Diminished offense, such that it is, is primarily due to the virtual elimination of steroids from the game and no longer using the juiced balls introduced after the 1994 strike, not pitching changes.
ExileInLA 2
26 players – 9 starters (including DH) and a backup catcher makes 10. 14 pitchers means 1 backup IF and 1 backup OF.
Does the P in MLBPA stand for players or pitchers?
Skeptical
Serious question, not a proposal. During my life, the expectations of what a starting pitcher did has changed. In the 1960s, starters were expected to try to finish a game. For example, from 1961 to 1969, Bob Gibson pitched complete games in about half of his 300 plus starts. Over the years, the expectation dropped to pitchers making it seven innings, then six, then 100 pitches, now ? Are we witnessing the death of the traditional starter and it’s replacement by pitching by committee where no pitcher throws more than thirty pitches, a pitching squad of only relief pitchers? I am not advocating this nor do I like the idea, I am just wondering if that is where the trend leads to.
mstrchef13
I believe the issue is a change in the philosophy in roster construction. Back in the day, almost all relievers were guys who weren’t good enough to be starters, either because they had been tried and failed or they had gotten injured and lost some of their stuff. Nowadays most relievers have better stuff than their team’s starters but have no endurance. It is not uncommon for a pitcher to make it to the majors never having started a professional game. In a previous era minor league relievers were just filling out a roster.
ThonolansGhost
That was true maybe 50 or 60 years ago.
refereemn77
Yes.
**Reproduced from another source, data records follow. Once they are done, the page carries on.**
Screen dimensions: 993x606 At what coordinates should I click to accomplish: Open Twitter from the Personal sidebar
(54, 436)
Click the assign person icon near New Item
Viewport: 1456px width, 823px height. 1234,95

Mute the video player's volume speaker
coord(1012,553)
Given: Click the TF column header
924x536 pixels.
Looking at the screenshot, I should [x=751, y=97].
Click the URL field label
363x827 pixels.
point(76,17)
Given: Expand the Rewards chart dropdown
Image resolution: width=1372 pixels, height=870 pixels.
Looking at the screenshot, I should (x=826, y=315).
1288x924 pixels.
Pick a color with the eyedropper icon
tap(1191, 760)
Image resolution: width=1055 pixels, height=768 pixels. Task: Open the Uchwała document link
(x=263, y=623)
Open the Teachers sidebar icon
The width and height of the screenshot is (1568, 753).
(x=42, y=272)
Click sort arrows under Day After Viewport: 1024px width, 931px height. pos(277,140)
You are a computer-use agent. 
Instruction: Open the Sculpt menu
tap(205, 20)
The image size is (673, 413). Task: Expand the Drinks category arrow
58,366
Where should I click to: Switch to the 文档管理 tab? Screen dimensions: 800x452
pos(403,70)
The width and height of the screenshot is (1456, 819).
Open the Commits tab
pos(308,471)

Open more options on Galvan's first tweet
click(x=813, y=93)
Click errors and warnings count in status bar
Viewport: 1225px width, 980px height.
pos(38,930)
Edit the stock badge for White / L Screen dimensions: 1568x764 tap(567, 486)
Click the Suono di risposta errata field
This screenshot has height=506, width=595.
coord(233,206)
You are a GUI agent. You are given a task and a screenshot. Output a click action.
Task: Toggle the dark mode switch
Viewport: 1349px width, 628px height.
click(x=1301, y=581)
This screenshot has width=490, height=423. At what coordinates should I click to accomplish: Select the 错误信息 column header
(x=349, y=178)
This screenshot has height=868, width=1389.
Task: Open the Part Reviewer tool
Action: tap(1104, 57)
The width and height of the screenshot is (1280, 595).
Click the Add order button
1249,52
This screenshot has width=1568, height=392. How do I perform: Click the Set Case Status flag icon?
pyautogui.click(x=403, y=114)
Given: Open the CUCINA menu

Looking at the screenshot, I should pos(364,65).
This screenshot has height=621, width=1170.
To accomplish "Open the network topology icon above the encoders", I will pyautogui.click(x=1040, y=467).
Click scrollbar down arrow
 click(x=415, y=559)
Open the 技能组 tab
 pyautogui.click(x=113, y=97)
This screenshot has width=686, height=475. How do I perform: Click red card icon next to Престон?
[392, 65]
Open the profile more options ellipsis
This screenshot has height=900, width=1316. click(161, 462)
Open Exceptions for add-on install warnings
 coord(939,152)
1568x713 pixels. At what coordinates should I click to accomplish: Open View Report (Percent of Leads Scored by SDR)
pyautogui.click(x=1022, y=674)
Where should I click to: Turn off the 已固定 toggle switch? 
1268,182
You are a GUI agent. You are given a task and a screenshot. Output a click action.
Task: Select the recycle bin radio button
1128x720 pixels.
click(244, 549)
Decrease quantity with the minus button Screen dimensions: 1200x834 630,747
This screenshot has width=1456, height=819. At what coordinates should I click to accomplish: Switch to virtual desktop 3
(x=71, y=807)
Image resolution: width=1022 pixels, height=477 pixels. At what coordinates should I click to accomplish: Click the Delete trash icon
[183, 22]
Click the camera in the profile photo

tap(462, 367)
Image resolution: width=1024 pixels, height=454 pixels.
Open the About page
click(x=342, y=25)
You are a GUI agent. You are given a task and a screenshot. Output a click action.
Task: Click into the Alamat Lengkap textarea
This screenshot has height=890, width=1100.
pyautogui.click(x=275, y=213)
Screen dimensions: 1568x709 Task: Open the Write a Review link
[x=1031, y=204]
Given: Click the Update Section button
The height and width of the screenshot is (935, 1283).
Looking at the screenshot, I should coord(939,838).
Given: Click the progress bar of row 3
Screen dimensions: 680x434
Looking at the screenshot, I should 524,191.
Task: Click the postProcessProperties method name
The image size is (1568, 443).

The stats show that starting pitcher effectiveness, generally speaking, is lower starting the third time through the opponent’s lineup. In all seriousness, I can’t believe the MLBPA didn’t bargain for a start to be counted with only four innings.
Also, as someone else pointed out, relievers aren’t necessarily washed up starters anymore, which means there’s fewer long relief pitchers in general. I would be curious if anyone has analyzed the trebd of relief pitcher endurance. I would guess it’s probably fallen quite a bit in the last 15-20 years.